Amatista cerró los ojos con frustración, intentando ignorar el escalofrío que le provocaba su toque. No iba a dejar que siguiera con ese juego. Sin decir nada, tomó la sábana y la envolvió alrededor de su cuerpo, levantándose de la cama con decisión.
—Me voy a bañar —anunció, con la intención de alejarse lo más rápido posible.
Pero antes de que pudiera dar un paso, Enzo se incorporó con la misma naturalidad con la que se movía siempre, completamente desnudo, y la sujetó de la muñeca, obligándola a girarse hacia él.
—Cuando bajes a cenar —dijo con voz tranquila, aunque en sus ojos había una orden clara—, usa uno de los vestidos que te compré.
Amatista frunció el ceño.
—No —respondió con firmeza, intentando soltar su muñeca.
Pero Enzo no la dejó ir. Apretó suavemente su agarre, inclinándose un poco hacia ella, con esa expresión arrogante y provocadora que tanto la desesperaba.
—Debes pagarme de algún modo la ayuda que acabo de darte, Gatita —susurró con diversión.
Los labios de Amatista se separaron ligeramente, lista para replicarle, para lanzarle alguna respuesta mordaz, pero su cerebro aún estaba nublado por todo lo que acababa de suceder.

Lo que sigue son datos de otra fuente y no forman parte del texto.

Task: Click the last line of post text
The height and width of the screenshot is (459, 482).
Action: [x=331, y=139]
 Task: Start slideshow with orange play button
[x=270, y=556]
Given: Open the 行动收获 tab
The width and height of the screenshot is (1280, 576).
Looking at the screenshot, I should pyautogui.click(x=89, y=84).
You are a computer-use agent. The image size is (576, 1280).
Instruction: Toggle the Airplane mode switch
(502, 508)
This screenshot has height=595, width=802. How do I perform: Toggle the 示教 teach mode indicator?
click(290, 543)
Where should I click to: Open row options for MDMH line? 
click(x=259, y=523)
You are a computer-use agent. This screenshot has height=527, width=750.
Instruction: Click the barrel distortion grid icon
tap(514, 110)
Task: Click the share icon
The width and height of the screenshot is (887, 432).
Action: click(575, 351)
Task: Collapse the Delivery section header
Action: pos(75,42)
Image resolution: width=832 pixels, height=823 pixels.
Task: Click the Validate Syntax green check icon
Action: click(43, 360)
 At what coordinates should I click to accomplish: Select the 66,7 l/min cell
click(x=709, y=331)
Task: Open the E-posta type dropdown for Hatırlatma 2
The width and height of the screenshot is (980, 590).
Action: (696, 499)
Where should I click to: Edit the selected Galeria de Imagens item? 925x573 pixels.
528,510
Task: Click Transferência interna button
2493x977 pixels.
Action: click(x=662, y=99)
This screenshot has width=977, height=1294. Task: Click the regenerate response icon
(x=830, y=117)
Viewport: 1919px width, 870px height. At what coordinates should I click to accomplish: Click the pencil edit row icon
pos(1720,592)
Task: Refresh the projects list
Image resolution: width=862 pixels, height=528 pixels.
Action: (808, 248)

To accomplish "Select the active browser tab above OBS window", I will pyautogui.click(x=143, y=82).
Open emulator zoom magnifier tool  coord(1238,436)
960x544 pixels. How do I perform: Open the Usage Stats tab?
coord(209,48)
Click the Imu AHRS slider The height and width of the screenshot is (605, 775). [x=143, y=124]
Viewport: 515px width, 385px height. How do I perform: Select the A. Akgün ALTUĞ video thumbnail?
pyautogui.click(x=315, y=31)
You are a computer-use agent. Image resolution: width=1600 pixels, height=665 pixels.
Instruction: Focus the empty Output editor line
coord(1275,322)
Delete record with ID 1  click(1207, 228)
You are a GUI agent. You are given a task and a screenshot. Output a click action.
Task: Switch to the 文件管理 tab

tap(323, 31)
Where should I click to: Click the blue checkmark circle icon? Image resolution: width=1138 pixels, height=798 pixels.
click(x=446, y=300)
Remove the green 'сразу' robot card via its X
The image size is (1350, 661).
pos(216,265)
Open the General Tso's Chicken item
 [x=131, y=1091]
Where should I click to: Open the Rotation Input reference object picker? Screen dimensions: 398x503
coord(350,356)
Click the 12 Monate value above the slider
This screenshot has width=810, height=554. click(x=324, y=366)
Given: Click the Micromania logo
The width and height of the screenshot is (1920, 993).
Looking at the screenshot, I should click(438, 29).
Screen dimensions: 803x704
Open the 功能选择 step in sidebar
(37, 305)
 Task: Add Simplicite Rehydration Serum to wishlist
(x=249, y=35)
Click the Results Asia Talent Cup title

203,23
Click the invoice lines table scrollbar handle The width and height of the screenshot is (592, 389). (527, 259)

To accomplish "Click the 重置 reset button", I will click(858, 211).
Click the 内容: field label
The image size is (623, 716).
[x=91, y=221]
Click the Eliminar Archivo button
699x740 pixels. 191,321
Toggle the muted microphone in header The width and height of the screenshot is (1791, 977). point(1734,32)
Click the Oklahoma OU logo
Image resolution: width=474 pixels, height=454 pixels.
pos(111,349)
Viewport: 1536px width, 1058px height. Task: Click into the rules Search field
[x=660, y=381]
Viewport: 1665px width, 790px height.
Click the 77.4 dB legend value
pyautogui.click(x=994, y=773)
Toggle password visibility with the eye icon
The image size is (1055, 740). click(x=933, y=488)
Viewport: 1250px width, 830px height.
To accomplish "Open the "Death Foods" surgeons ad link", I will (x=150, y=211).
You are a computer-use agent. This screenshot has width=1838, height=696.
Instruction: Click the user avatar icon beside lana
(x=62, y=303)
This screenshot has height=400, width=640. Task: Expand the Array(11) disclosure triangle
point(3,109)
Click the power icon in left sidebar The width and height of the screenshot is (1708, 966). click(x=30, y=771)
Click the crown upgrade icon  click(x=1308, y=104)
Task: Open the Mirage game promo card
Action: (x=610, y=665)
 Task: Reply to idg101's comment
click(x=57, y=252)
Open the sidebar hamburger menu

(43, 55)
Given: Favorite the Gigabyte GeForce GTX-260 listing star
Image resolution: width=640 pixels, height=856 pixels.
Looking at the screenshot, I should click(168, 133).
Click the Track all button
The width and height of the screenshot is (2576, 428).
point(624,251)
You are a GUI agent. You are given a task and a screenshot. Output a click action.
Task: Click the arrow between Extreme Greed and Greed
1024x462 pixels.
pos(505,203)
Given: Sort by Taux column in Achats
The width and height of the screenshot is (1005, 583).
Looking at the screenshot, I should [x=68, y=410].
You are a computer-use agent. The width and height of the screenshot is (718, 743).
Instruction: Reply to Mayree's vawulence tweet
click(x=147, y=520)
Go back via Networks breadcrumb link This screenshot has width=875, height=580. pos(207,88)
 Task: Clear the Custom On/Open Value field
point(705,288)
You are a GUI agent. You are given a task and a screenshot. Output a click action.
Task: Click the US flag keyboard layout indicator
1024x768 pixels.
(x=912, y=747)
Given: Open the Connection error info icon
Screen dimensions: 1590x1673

Se quedó mirándolo, sintiendo la calidez de su piel contra la suya, la intensidad de su presencia, y supo que no tenía forma de ganar en ese momento.
Exhaló con exasperación.
—Está bien… —cedió, apartando la mirada—. Pero no me molestes más.
Se soltó de su agarre y se dirigió al baño con pasos rápidos, intentando recuperar algo de dignidad.
Enzo la dejó ir, una sonrisa apenas perceptible asomando en su rostro. La había hecho ceder, como siempre. Pero más que el hecho de que llevara el vestido, lo que realmente disfrutaba era que, poco a poco, Amatista comenzaba a reaccionar de nuevo ante él.